Я прожевал кусок бифштекса, ответил сдавленно:
– Его энергии хватит, чтобы заменить одну из атомных станций.
Из-за соседнего столика сказал Уткин:
– Термоядерных. Она нескончаема, только вся в выхлоп…
– Не вся, – уточнил Фауст корректно, – он тащит на себе половину работы отдела, ну а так, конечно, если бы всю его энергию да в мирных целях…
Помолчали, так как принесли второе, а когда расправлялись с ним, я услышал, как от стола с Анатолием донёсся его энергичный голос:
– Вы все дураки!.. Ретроказуальность!.. Глобальный Интеллект не сможет развиваться без этических принципов!.. Потому для него всемирное воскрешение предков является единственно верным решением, является мерилом того, перестроим вселенную или же останемся троглодитами…
– Мы уже троглодиты, – сказал со вздохом Страйдер.
– Ну хоть не кистепёрые рыбы, – утешил Фауст. – Анатолий есть Анатолий. Слишком умён и высокомерен, чтоб кого-то слушать.
И всё же даже прекрасный обед, общение с коллегами и вообще приятная атмосфера обеденного перерыва не сгладили неприятного впечатления от визита Константинопольского.
Только вернулся и сел за экран компа, как перед глазами всплыло его приятно улыбающееся лицо с прищуренными глазами. Да, доктор наук, поставленный Академией наук во главе Совета по этике. Тридцать два года, молод, хорошая спортивная фигура, остроумен, всегда тщательно одет, везде старательно заводит и укрепляет связи.
Я на год старше, но всё ещё кандидат, хотя публикаций хватит на три докторских, однако всё некогда, слишком много не имеющих ничего общего с наукой условий, надо же написать, представить и защитить, потому так и остаюсь мэнээсом, в то время как в моём коллективе уже двое защитили докторские.

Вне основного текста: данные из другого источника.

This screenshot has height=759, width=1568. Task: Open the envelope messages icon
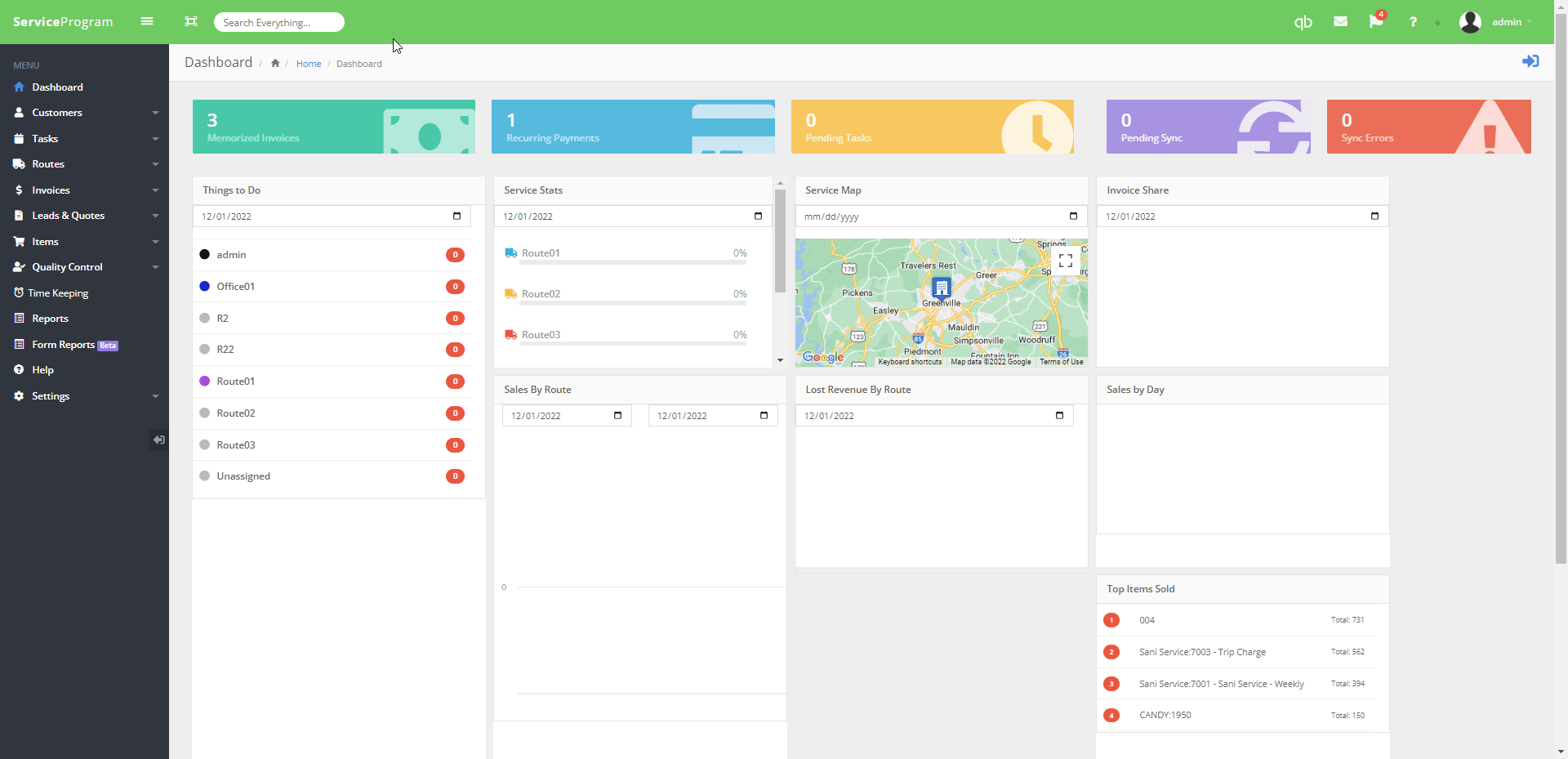1340,22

Так что по формальным признакам проигрываю по всем статьям. Но сейчас наконец-то живём в мире, презревшем формальности. Раньше кандидата не поставили бы руководить докторами, а сейчас смотрят на то, кто что умеет, а не какого цвета у него диплом.

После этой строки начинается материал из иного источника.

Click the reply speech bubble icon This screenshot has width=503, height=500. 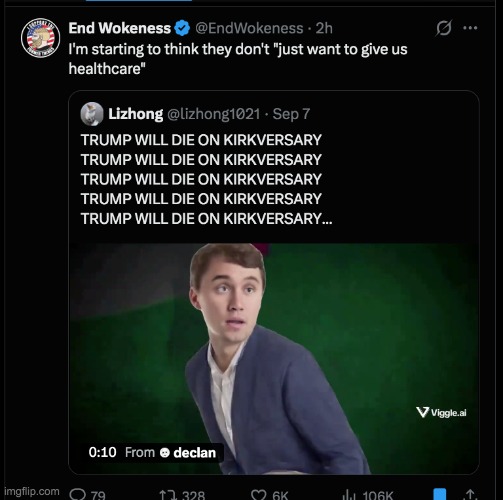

Ежевика всё же сходила с Константинопольским и в Большой, и в Малый, а потом в концертный зал на гастроли какой-то знаменитости с куриными мозгами, зато громким голосом.
Я постарался не выказывать недовольства и некого смутного разочарования, всё-таки каждый из нас личность, своё пространство оберегаем, так что я сам приготовил поздний ужин, поставил на стол её и свою тарелку.
– Или ты там поужинала?
Она помотала головой, короткая стрижка чуть встряхнулась и послушно вернулась на место.

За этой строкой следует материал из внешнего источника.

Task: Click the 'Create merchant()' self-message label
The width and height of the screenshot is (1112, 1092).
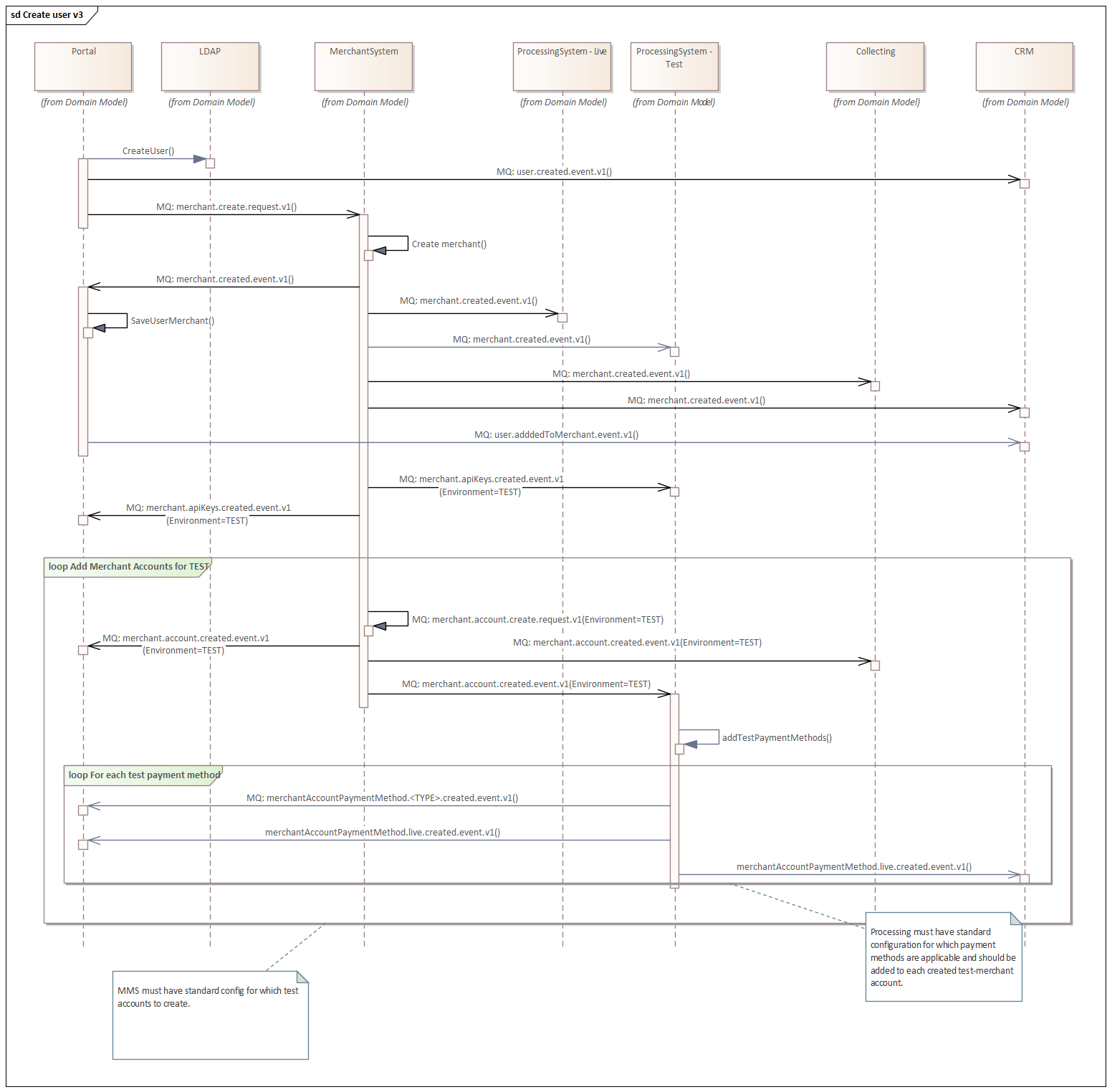Action: pos(449,244)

– Нет, только пирожок в буфете. Спасибо, ты очень заботливый!
– Да? – спросил я с сомнением.
Она торопливо ела, как изголодавшийся котёнок, но всё равно тараторила и тараторила, переполненная впечатлениями.
Я смотрел с сочувствием, но помалкивал. Сейчас что-то говорить бесполезно, всё отметёт, как враждебные и гнусные выпады, хотя вообще-то ничего не имею против искусства, просто понимаю: любое искусство всего лишь позолота и вышивка на нужном для работы комбинезоне.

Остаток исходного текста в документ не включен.